> _Aim of the exercise_: Write out, word for word, every line in the data below from the one containing "Task: Click the Salesforce" to the one containing "Given: Open the hamburger navigation menu", both of them included.

[Dataset entries]

######

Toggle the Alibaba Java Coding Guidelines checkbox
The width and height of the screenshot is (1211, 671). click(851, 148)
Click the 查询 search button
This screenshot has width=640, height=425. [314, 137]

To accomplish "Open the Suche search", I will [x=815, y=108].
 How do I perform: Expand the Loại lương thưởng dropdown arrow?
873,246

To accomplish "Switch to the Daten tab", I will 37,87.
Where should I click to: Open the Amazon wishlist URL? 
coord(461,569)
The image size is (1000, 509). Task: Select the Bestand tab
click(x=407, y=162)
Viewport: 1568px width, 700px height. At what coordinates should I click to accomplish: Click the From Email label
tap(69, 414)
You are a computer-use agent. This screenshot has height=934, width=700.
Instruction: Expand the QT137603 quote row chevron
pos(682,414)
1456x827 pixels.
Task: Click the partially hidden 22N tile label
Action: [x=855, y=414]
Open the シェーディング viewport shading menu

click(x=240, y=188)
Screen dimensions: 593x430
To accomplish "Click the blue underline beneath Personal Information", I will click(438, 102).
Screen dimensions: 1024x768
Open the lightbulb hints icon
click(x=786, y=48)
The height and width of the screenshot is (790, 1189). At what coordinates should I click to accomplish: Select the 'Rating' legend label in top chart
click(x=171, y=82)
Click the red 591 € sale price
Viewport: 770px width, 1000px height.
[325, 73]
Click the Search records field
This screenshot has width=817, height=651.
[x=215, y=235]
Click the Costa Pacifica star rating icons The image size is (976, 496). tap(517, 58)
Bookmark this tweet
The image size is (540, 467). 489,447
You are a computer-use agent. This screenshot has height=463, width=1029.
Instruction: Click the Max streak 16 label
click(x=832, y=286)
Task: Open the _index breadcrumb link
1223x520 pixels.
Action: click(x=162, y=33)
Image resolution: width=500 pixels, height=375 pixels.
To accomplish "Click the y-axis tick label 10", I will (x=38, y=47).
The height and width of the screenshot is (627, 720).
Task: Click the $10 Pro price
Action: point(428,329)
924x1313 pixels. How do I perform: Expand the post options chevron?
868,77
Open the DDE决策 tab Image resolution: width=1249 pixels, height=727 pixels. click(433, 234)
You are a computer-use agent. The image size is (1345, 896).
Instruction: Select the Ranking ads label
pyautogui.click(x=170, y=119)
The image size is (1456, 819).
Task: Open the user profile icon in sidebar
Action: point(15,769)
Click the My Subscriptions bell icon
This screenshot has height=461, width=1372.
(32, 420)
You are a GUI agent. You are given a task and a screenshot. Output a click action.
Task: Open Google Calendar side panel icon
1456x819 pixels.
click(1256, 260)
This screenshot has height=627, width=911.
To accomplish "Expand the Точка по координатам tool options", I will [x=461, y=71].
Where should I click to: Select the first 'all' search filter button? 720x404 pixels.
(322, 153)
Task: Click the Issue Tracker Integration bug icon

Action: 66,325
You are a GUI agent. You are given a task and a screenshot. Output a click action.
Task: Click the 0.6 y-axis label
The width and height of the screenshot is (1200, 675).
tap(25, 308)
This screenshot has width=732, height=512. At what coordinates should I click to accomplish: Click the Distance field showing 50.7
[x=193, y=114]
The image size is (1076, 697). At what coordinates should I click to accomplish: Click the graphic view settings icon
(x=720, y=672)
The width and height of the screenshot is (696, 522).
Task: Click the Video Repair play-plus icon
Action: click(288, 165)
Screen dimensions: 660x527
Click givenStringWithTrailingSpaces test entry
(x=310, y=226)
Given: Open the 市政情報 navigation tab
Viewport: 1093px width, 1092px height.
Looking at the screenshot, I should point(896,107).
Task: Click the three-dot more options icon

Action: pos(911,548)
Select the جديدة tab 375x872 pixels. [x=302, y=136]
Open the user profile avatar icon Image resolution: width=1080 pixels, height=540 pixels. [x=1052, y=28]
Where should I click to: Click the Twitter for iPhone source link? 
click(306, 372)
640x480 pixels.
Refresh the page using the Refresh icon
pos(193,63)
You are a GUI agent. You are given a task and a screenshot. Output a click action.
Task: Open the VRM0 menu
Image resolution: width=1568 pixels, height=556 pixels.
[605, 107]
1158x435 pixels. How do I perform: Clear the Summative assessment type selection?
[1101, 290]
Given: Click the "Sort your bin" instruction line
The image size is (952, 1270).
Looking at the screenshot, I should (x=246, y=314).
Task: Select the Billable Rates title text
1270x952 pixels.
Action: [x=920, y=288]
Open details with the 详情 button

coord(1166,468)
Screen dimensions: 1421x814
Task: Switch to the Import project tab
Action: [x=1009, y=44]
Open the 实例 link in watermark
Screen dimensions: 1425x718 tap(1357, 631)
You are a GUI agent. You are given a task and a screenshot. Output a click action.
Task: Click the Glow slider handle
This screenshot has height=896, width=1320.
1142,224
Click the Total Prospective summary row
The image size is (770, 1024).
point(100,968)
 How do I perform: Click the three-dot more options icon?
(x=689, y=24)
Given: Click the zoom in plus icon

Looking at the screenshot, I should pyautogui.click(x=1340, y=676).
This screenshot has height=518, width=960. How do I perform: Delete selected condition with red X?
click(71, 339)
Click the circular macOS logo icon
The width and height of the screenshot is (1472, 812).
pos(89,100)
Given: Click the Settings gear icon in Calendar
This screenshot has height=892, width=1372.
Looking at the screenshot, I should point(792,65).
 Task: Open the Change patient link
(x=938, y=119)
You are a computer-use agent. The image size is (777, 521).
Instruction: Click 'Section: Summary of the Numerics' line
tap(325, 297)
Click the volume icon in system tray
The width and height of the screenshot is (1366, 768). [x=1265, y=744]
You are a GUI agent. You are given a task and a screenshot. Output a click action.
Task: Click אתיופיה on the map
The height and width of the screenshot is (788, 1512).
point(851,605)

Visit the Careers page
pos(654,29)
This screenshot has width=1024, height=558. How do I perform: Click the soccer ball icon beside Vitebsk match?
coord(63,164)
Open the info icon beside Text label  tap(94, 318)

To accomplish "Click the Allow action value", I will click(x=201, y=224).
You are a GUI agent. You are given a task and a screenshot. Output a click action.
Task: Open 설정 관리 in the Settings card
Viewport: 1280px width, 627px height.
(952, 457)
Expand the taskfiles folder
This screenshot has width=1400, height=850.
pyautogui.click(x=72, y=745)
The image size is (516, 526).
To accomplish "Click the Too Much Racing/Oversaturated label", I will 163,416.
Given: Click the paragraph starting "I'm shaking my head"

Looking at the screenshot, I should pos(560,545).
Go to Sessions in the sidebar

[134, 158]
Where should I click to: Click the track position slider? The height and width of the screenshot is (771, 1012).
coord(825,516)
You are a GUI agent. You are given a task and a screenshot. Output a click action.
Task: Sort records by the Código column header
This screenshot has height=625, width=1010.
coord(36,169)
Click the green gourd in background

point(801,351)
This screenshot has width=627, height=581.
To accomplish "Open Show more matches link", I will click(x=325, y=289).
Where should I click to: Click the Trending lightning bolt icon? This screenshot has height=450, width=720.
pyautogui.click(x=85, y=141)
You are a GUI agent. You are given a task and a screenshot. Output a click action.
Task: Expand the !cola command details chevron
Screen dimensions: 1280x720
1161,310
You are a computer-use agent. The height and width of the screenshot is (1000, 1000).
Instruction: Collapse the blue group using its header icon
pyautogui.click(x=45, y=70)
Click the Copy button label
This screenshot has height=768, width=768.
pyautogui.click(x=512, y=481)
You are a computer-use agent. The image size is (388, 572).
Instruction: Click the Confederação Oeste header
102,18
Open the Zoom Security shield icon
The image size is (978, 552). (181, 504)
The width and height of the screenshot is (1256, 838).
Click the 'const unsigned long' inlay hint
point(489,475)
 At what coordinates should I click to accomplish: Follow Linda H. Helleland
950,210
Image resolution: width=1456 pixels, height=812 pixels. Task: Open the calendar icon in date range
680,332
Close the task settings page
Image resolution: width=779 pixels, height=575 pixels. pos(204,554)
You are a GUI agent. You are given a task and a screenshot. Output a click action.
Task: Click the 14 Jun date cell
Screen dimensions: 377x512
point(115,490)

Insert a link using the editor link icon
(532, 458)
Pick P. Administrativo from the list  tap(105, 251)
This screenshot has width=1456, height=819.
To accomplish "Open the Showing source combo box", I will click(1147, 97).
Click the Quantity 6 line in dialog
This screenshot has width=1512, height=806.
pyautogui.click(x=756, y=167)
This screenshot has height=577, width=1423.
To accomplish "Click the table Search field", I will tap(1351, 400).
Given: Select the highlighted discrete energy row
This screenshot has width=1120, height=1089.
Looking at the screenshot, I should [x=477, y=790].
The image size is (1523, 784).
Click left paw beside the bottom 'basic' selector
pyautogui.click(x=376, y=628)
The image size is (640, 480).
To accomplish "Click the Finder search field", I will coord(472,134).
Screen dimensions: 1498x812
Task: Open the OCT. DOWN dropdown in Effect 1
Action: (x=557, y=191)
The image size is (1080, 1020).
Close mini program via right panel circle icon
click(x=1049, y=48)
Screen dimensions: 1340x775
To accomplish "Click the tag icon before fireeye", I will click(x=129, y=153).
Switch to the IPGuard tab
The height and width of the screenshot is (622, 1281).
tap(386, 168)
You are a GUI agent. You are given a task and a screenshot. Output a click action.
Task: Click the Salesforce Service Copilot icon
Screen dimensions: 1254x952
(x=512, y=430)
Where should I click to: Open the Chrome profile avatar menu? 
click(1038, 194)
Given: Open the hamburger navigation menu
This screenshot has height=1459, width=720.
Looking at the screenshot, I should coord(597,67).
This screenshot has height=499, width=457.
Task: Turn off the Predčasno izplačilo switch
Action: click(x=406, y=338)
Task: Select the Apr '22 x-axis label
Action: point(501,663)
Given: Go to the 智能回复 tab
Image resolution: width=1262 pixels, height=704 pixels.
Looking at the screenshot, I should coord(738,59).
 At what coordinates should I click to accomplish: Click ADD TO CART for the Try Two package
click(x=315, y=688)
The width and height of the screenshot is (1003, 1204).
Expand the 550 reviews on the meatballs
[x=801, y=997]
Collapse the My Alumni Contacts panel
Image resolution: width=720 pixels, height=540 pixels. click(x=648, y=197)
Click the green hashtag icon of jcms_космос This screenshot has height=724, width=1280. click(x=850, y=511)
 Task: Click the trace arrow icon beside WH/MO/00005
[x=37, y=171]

######

> _Finished task_:
Task: Click the Salesforce Service Copilot icon
Screen dimensions: 1254x952
(x=512, y=430)
Where should I click to: Open the Chrome profile avatar menu? 
click(1038, 194)
Given: Open the hamburger navigation menu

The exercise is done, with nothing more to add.